**EXERCISE BRIEF**
Count the lines of the listing below that contain the string "width", with uppercase and lowercase treated as different. Reply with the number alone.
━━━━━ RECORDS FOR THIS EXERCISE
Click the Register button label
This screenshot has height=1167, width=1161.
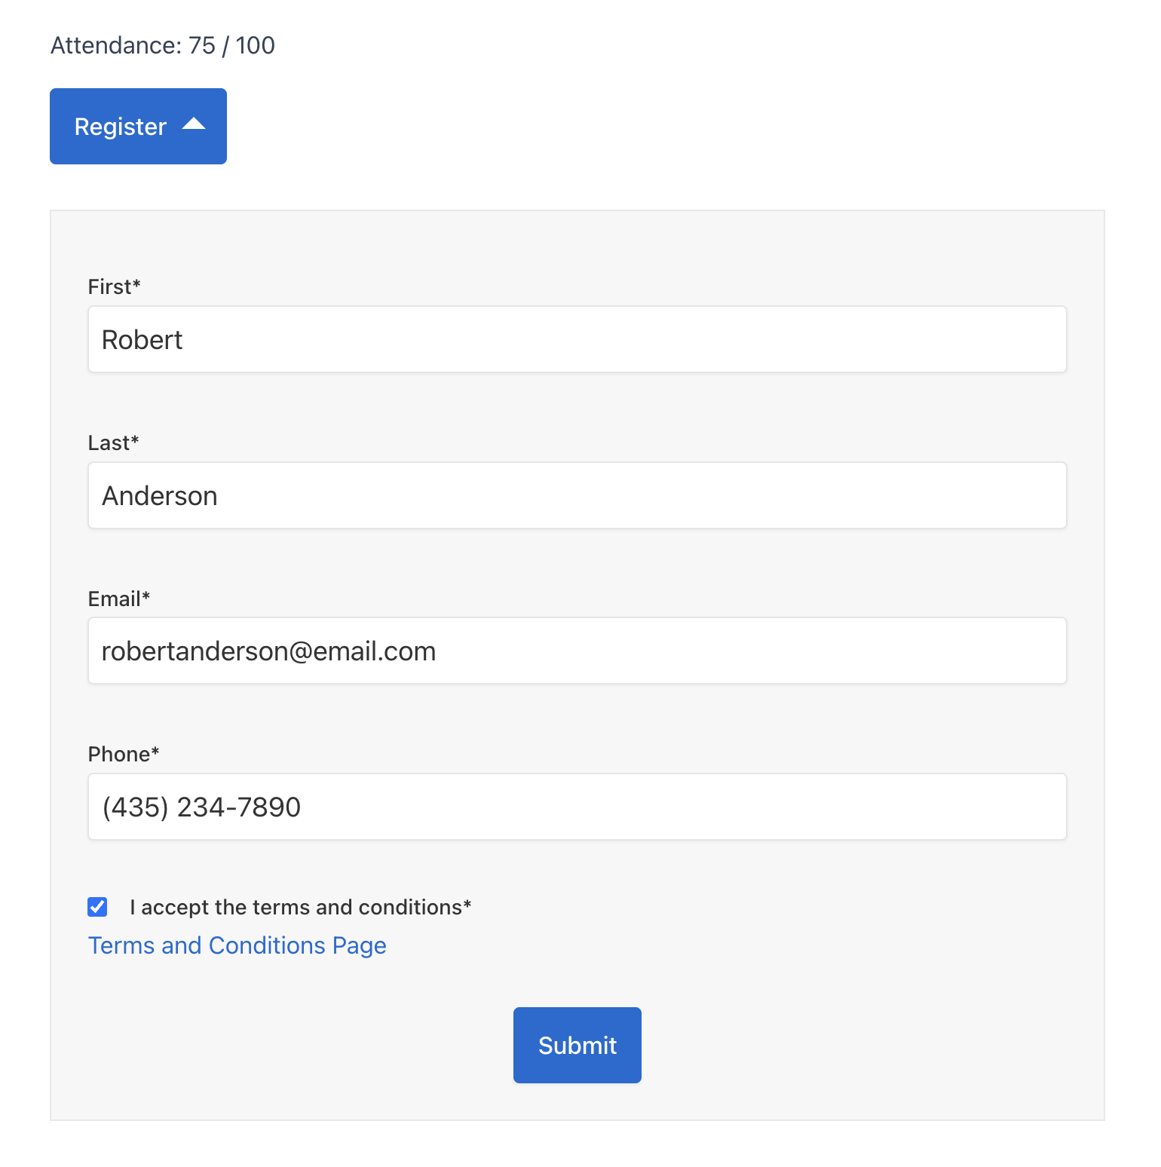(121, 127)
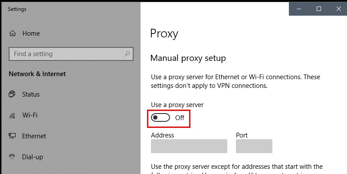Open the Dial-up settings section
347x174 pixels.
click(33, 157)
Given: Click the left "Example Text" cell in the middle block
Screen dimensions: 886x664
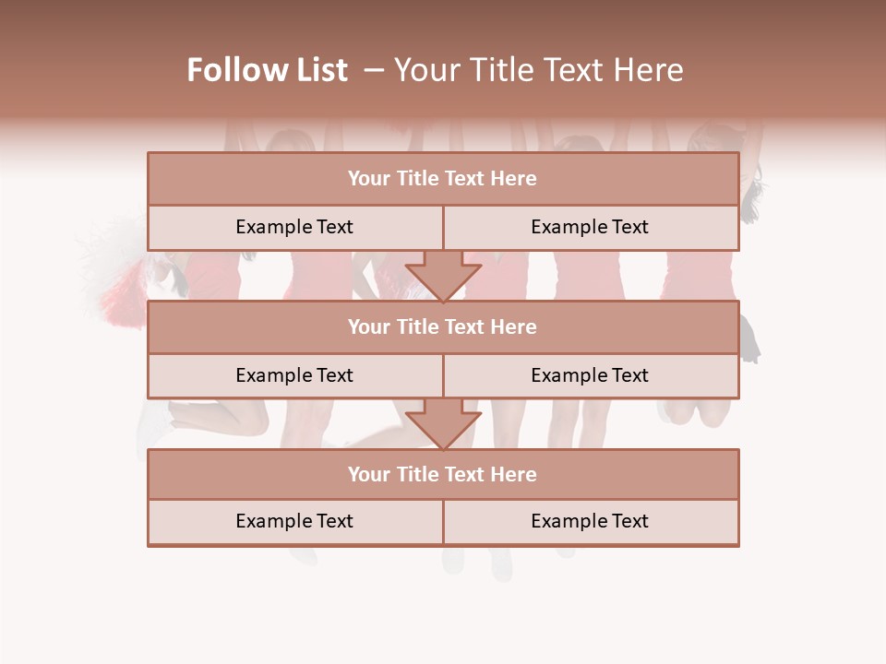Looking at the screenshot, I should (294, 375).
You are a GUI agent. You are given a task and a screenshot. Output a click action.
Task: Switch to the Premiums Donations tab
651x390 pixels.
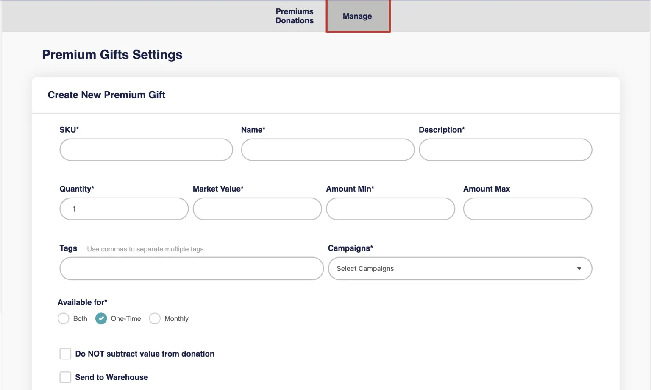pos(294,16)
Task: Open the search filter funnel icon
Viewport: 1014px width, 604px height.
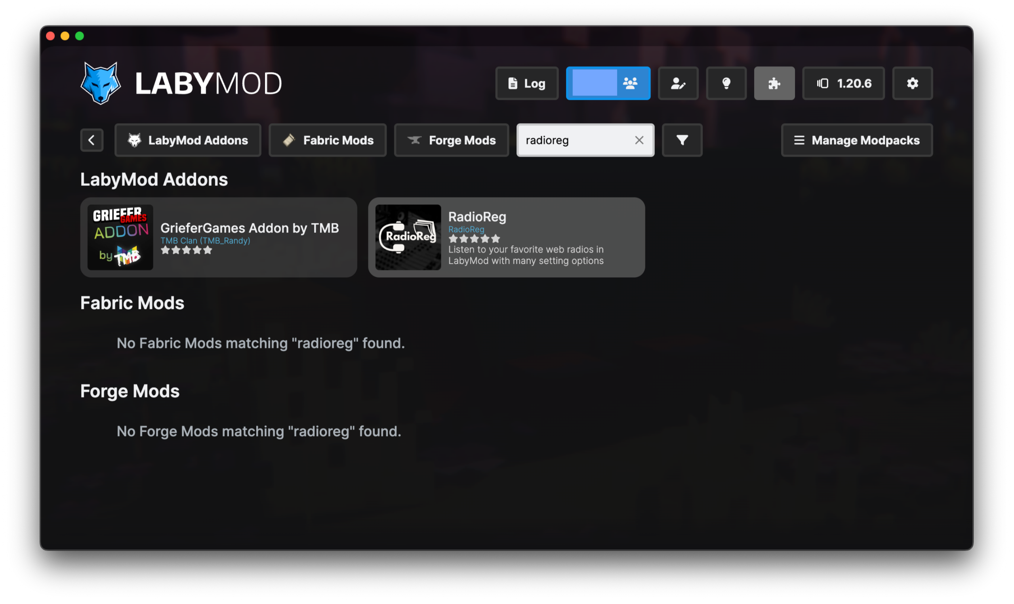Action: pos(682,140)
━━━━━━━━━━
**FINISHED EXERCISE**
2